Kedjom Keku Fon during cultural festival

The Fon of Kedjom Keku, in the Mezam Division, of the North West Region, HRM Vutsiboung Benjamin Vubangsi, has called on sons and daughters of the fondom to embrace peace and unity.

The traditional ruler made the appeal during the Kebenkendong Cultural Festival 2025.



The grandiose event took place recently. It was under the theme: “Celebrating our roots, engaging with our future.”

The Kebenkendong is Kedjom Keku’s annual cultural festival designed to reunite families, promote peace, reconciliation and the transmission of ancestral values in community healing from years of social unrest in the North West.

The cultural festival was taking place for the first time in over a decade. The last Kebenkendong was held in 2014. This, it was revealed, was due to the ongoing Anglophone crisis.

But after a long wait, the crowd-pulling cultural festival was revived powerfully this year by His Royal Majesty Vutsiboung Benjamin Vubangsi, confronting security concerns and breaking a long-standing pause. Hundreds of sons and daughters of the fondom attended the festival to celebrate.

Before the public celebration, the Fon took steps many consider fundamental to the festival’s success. Days ahead of the event, traditional rites were conducted by the Fon, the Kwifon, and other traditional institutions.

The aim of this exercise, it was said, was to cleanse the land and restore spiritual balance. These rituals, performed away from public view, are believed to remove negative forces and open pathways for peace, protection, and harmony.

For elders, these rites were a clear signal that the return of Kebenkendong was not symbolic alone, but intentional, an act meant to spiritually and socially prepare the community for renewal.

On December 28, 2025, that preparation bore fruit. Flutes pierced the air once more, drums echoed across the hills, and sons and daughters of Kedjom Keku returned home in large numbers.

Wrapped in traditional attire, villagers lined the roads, while children moved freely through the crowd, scenes unseen for years. For the Fon, the timing of the festival carried deep significance.

“This is actually the best time for the festival because our people have been longing for it,” he said during the celebrations.

“Through this festival, we see peace, unity, and solidarity returning to the village at this critical moment,the Fon added.

Village authorities say the decision answered a long-standing call from the population.

“I want to first of all thank the Fon for his courage to organize this festival at this moment, despite the situation in the country,” said Mr. Nkeh Christian T., Chairman of the Kedjom Keku Village Council.

“The population had been longing for this festival for years, and he listened,” he added.

 

Tradition reasserts itself

Early in the day, Sukwe masquerades, identified by their leaf-like costumes, moved swiftly through the village, enforcing discipline and reminding the community that tradition still commands respect.

Later, the Nkuh appeared with its runners, drawing large crowds as it performed ritual displays and paid symbolic visits to selected elites, moments watched in silence and reverence.
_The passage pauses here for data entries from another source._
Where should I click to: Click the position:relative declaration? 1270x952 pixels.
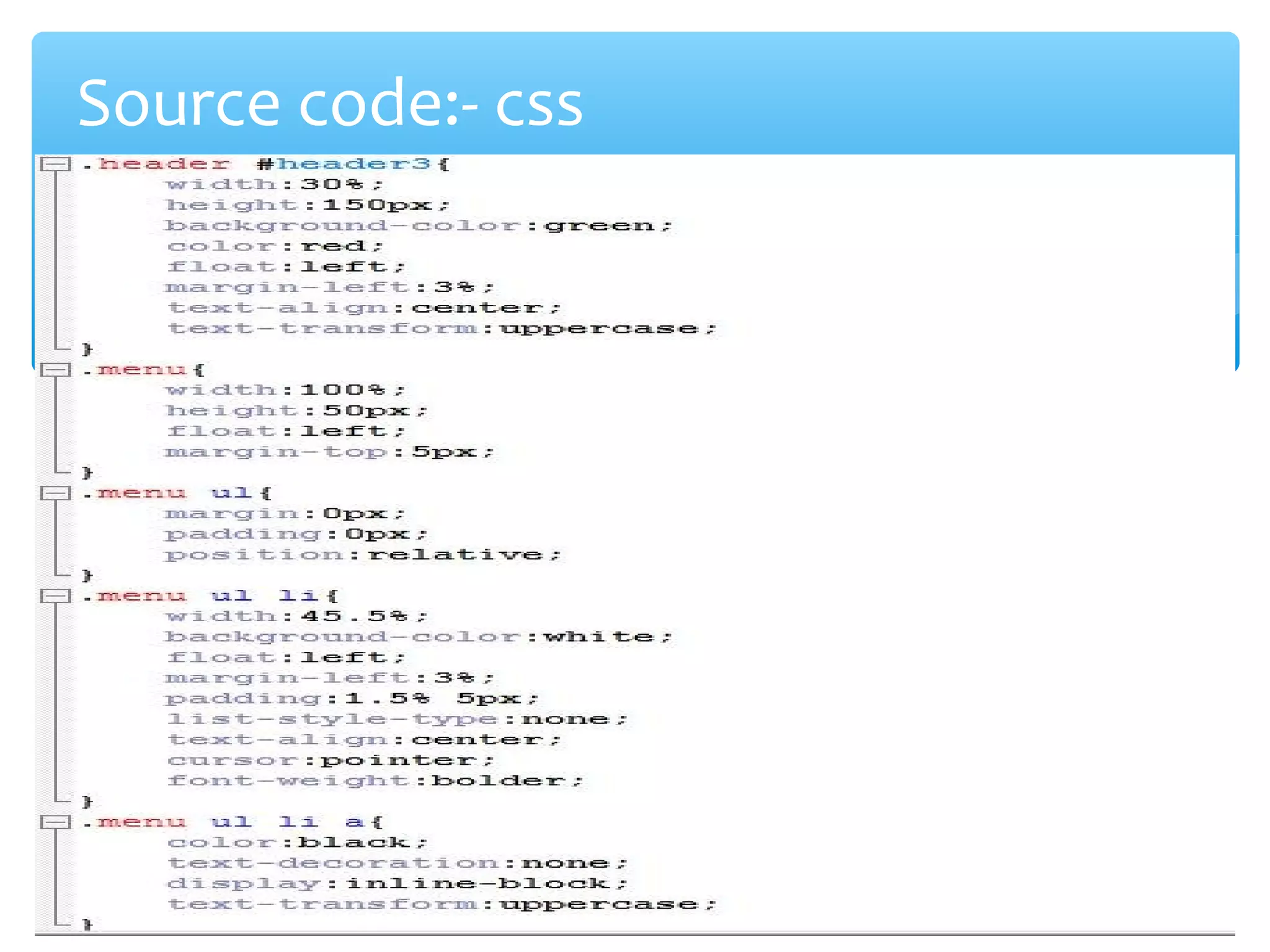[363, 555]
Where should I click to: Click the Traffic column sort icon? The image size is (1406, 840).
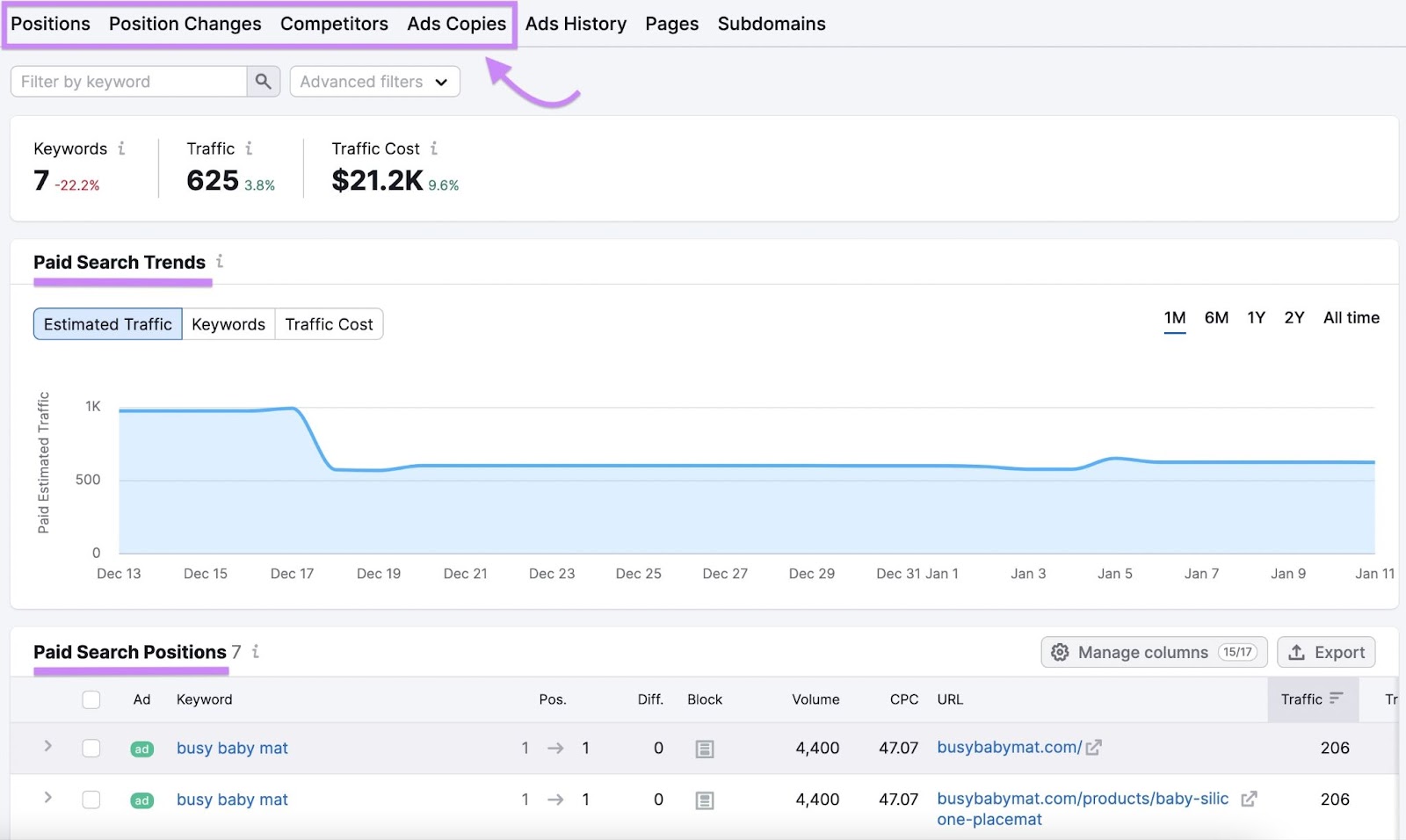pos(1338,699)
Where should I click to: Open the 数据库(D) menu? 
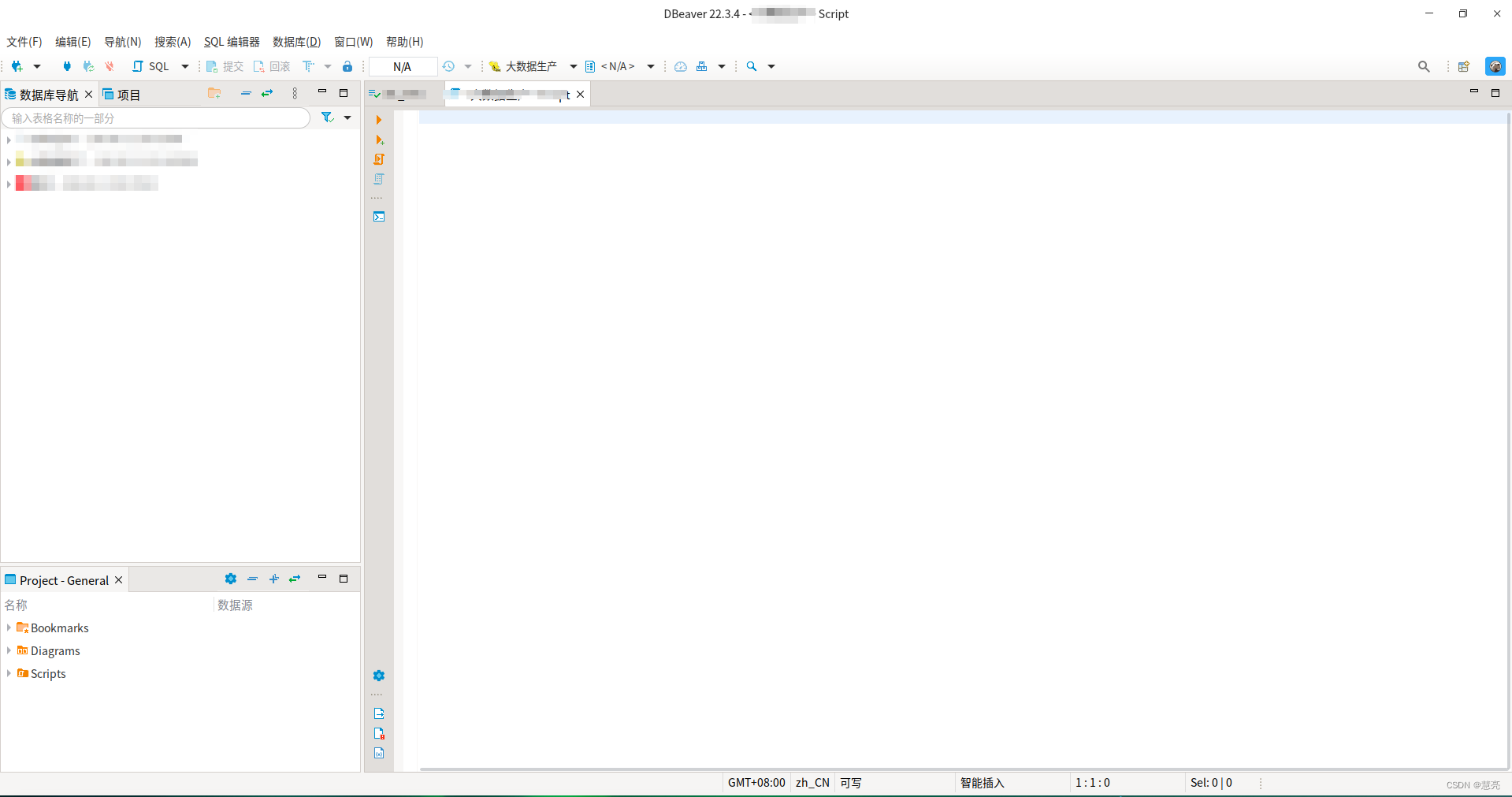(x=295, y=42)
The festival unfolded in two phases, with the second dance scheduled for Tuesday, January 6, 2026, extending the season of reunion and reflection. 

As the drums faded into the evening, one message stood out clearly: Kebenkendong had restored more than a festival, it had restored confidence and collective hope.

Organizers believe that Kebenkendong 2025 stands as proof that even after years of disruption, leadership anchored in tradition can cleanse a land, reunite a people, and reopen the path to the future.